Environment rangers

­In the early light that filters through the cold morning air from a huge yellow-white sun still hanging low over the horizon to the east, the tiny chapel of Tal-Kunċizzjoni, sitting atop the cliffs at L-Irdum tal-Madonna, looks like it could be on a hill outside a little Mexican border-town, rather than the cliffs of a small Mediterranean island.

The rocky landscape around the chapel is decidedly desert-like, with succulent spiky leaves of agave and aloe plants protruding from between the stones and cactus-like prickly pears dotted around. Small trees, bent and gnarled, cling to the ground to keep from being blown away in the strong winds that blow in from the sea.

The warm sunbeams highlight the cross on top of the chapel and turn the sand-coloured stone gold for a moment. It wouldn’t be surprising to see a tall man ride into this scene on the back of a pale horse.

A gull cries as it flies overhead and several sparrows chatter and chase each other across the car park and into acacia trees.

Then, around the corner of the chapel, stepping out of the long shadows and into the bright sunlight, which glints off the badges they wear on their chests, comes a group of schoolchildren, aged between 10 and 11, to look at them, armed with gloves and black bin-liners, attentively scouring the ground and stopping to pick up bits of litter, occasionally racing against one another to get to the next bit first.

These kids are here to help clean up L-Aħrax.
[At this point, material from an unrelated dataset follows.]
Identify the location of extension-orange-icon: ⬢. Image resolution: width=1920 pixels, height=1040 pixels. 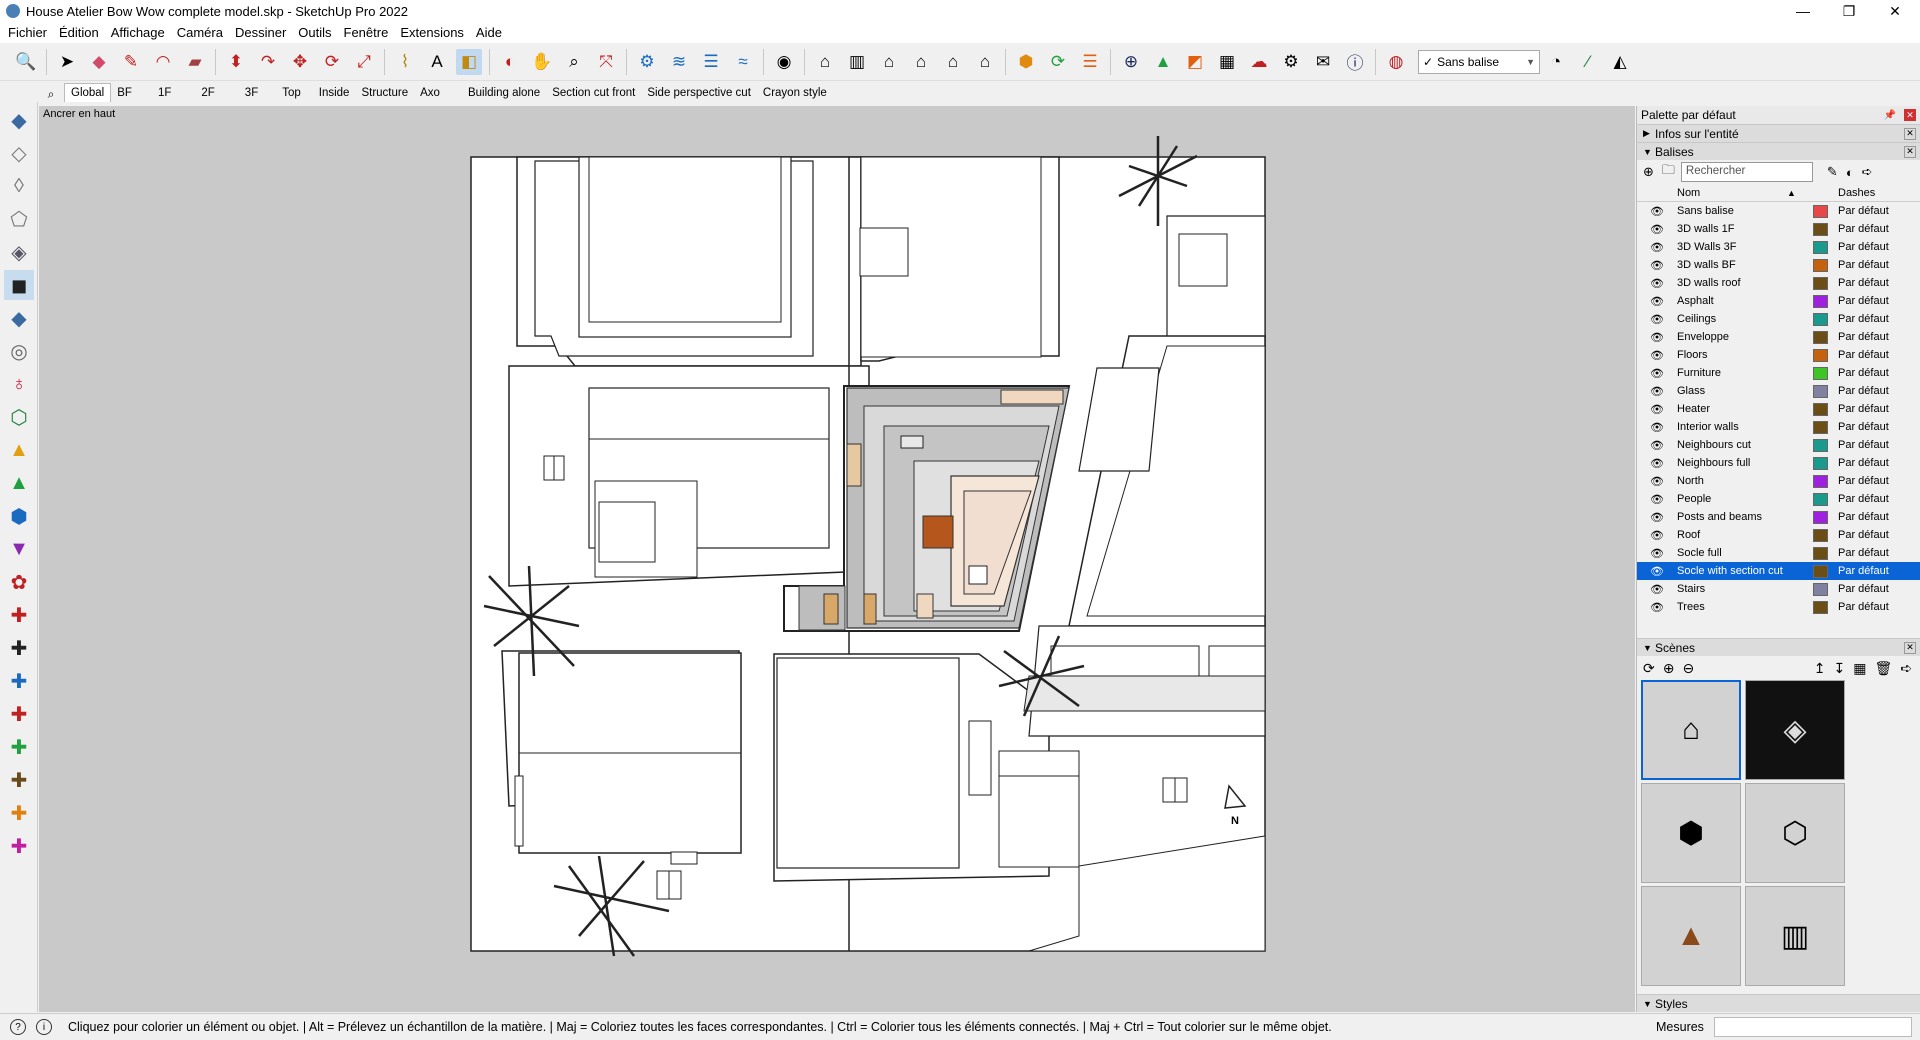
(1026, 62). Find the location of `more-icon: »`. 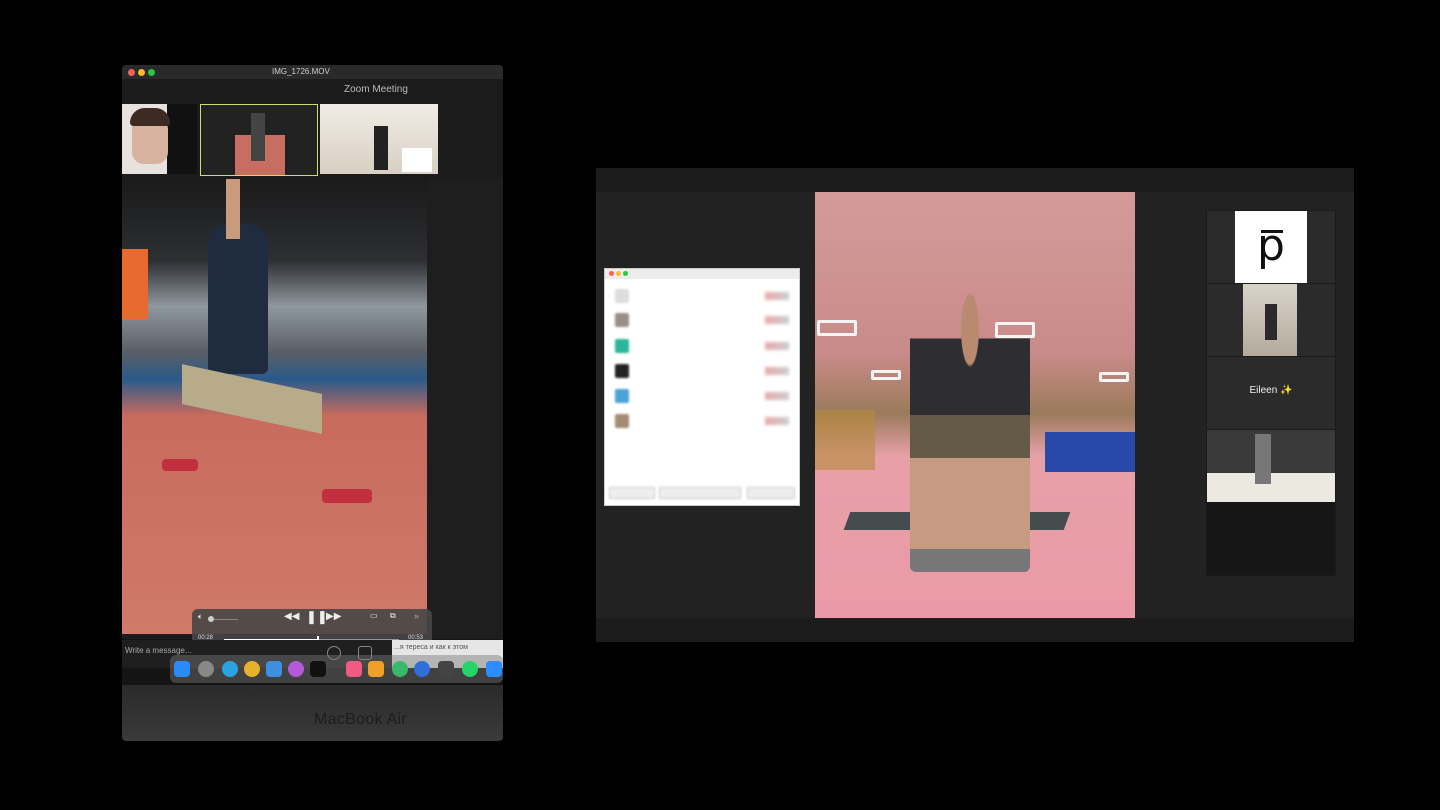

Their badges mark them as Rangers. They are not alone. They are here with their teachers from Mellieħa Primary and Mosta Primary B and they have joined representatives of Birdlife Malta and Bank of Valletta for an activity which is part of the environmental education programme, Dinja Waħda. This activity was carried out with the support of the European Commisssion Representation in Malta.

But why clear up litter? And why here? In the words of one of the young Rangers: “We are stopping rats from coming here and eating the birds and their eggs.”
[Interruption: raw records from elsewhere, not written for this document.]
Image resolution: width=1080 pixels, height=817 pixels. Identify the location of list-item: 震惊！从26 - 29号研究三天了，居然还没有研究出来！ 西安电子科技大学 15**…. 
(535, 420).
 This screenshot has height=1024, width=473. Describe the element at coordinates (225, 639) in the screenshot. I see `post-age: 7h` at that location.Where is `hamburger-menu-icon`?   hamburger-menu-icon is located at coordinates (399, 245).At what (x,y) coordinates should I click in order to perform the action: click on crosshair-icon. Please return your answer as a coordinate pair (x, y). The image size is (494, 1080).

The birds are the two species of shearwater, the Yelkouan and Scopoli’s (Cory’s) Shearwaters, which nest in colonies on the side of the cliffs below us. Malta is an important breeding place for both species. The Maltese Islands are home to 10 per cent of the global Yelkouan Shearwater population and five per cent of the global population of Scopoli’s Shearwater.

Approximately 500 pairs of Yelkouans breed at the L-Irdum tal-Madonna colony every year.

It isn’t only seabirds that enjoy the wild natural environment of the sea-cliffs. L-Aħrax is a popular spot for campers and picnickers, especially in summer, and unfortunately lots of people leave a mess of uneaten food, packaging and other rubbish behind them. This attracts rats.

It might look impossibly dangerous for a person to climb down from the top of the cliffs, but the rats manage it. They find the nests of the shearwaters and eat the eggs, or even the young chicks themselves. The Dinja Waħda Rangers have come to clean up the rubbish and keep the rats at bay.

But it’s not all about seabirds and rats. As they walk around the site, guided by Warden Fiona Burrows, the children learn about the different plants and habitats: wild thyme growing on the rocky garigue – not in flower now, but covered with bright purple blossoms which attract bees and butterflies in the spring. They hear about the Ocellated Skink and much more common Maltese wall lizard. Then the children start looking for these creatures in the low rubble walls.

L-Irdum tal-Madonna is one of Malta’s richest Natura 2000 protected sites. There are more than 26,000 Natura 2000 sites in Europe, covering 18 per cent of the continent and surrounding seas. Malta has 35 Natura 2000 sites (34 on land and one at sea), which cover 13.25 per cent of Maltese territory.

The cliffs are home to rocky garigue and sand dune habitats, numerous native plants and animals, and some notable endemic species, such as the Pyramidal Orchid, found only in the Maltese Islands. Thanks to the incredible biodiversity supported by the different habitats the site is protected as a Special Area of Conservation, as well as being a Special Protective Area for its important breeding colonies of shearwaters.

The desert agaves, the acacias and eucalyptus, which have been planted here over the years, are actually invasive species that don’t belong here at all and pose another threat to the indigenous plants and habitats.

Back at school the pupils will be sharing their experience and what they have learned by giving a presentation on conservation in Natura 2000 sites.

Thanks to their school’s participation in this activity these children are helping to increase public awareness of Maltese nature and the threats of human activities. They provide a shining example to the rest of us about how we should care for our natural environment. Even doing something as simple as taking your rubbish away with you and disposing of it correctly can make a valuable contribution to conservation.

Dinja Waħda is Birdlife Malta’s and Bank of Valletta’s environmental education programme for primary schools, carried out in collaboration with the Directorate for Quality Standards in Education.